Our work with next-gen sequencing stretches back to ~2001, when Blake was funded by the NSF to apply “MPSS” to the analysis of gene expression in Arabidopsis. This led to the development in the Meyers lab of the first publicly-accessible browser for next-gen data.
After moving to the University of Delaware in 2002, we continued to develop the application to mRNA and small RNA analyses of first MPSS, then 454, and finally the still-current Illumina SBS sequencing.
In 2005, with collaborator Pam Green, we were the first to use next-gen sequencing for the analysis of small RNAs, and in 2008, our labs co-developed “PARE” for the genome-wide analysis of cleaved mRNAs (PARE = Parallel Analysis of RNA Ends).
The Meyers lab has widely applied these methods to study plant genomes and their RNA products, and the lab continues to develop and apply novel informatics approaches for the analysis of RNA function in plants.
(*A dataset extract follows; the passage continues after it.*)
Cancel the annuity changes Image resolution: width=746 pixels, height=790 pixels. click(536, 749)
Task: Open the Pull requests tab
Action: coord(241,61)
Specific areas of research include the use of these technologies to assess small RNA function and biogenesis in a broad range of plants, including Arabidopsis, maize, soybean, rice, and diverse other species. These data are being used to identify novel transcripts, to study small RNAs, microRNA targets, alternatively-polyadenylated transcripts, non-coding RNAs and gene silencing. The data are being analyzed to determine patterns of gene expression under different developmental conditions, for example to identify tissue-specific gene expression.
In 2016, the Meyers lab moved to the Donald Danforth Plant Science Center in St. Louis, and Blake had a joint appointment at the University of Missouri. Work at that time shifted towards studies of phased secondary siRNAs (“phasiRNAs”) in plants, including their function, evolution, and biogenesis. Originally designated as trans-acting small interfering RNAs or tasiRNAs, the wider group of phasiRNAs are triggered by microRNAs and produced as siRNAs. Like microRNAs, 21-nt phasiRNAs function in the suppression of target transcript levels.
In 2024, the Meyers lab moved yet again, this time to the University of California – Davis. Our work continues to focus on small RNA biology and particularly on phasiRNAs and their functions.
Data from a broad range of species have demonstrated that the count of phasiRNA generating-loci ranges from tens (Arabidopsis) to hundreds (Medicago, soybean, maize) to thousands (rice), to over 10,000 (wheat). In the dicots, phasiRNA sources and targets include several large or conserved families of genes, such as those encoding NB-LRR disease resistance proteins or transcription factors. In the grasses, phasiRNAs from non-coding RNAs are prevalent in anthers, during early development and meiosis, in a 24-nt size class that is still poorly understood.
Finally, we retain a bit of a historical interest in disease resistance genes in plants. The Nucleotide Binding Site-Leucine Rich Repeat (NB-LRR) proteins encoded by many resistance genes provide the first line of defense in many specific plant-pathogen interactions.
Approximately 150 of these proteins are encoded in the Arabidopsis Col-0 genome; with variable numbers ranging up to hundreds per plant genome in other species. We study sequence variation, function, and evolution in this class of genes. Connecting two of our long-standing interests, we were the first to describe microRNAs as “master regulators” via direct and indirect targeting (phasiRNAs) of this gene family.
Underlying all of this work, and available on this website, is a large number of databases with query & analysis tools to enable the use of these data for the scientific community. We’ve developed a number of other organism-specific variants of this site, available at our website overview page ("DBs & Tools"). We try to keep these updated with new genomes, RNA libraries, and data types.
These studies are centered on the use of novel genomics tools and bioinformatics approaches to address fundamental questions of small RNA biology, gene expression, and genome regulation in plants.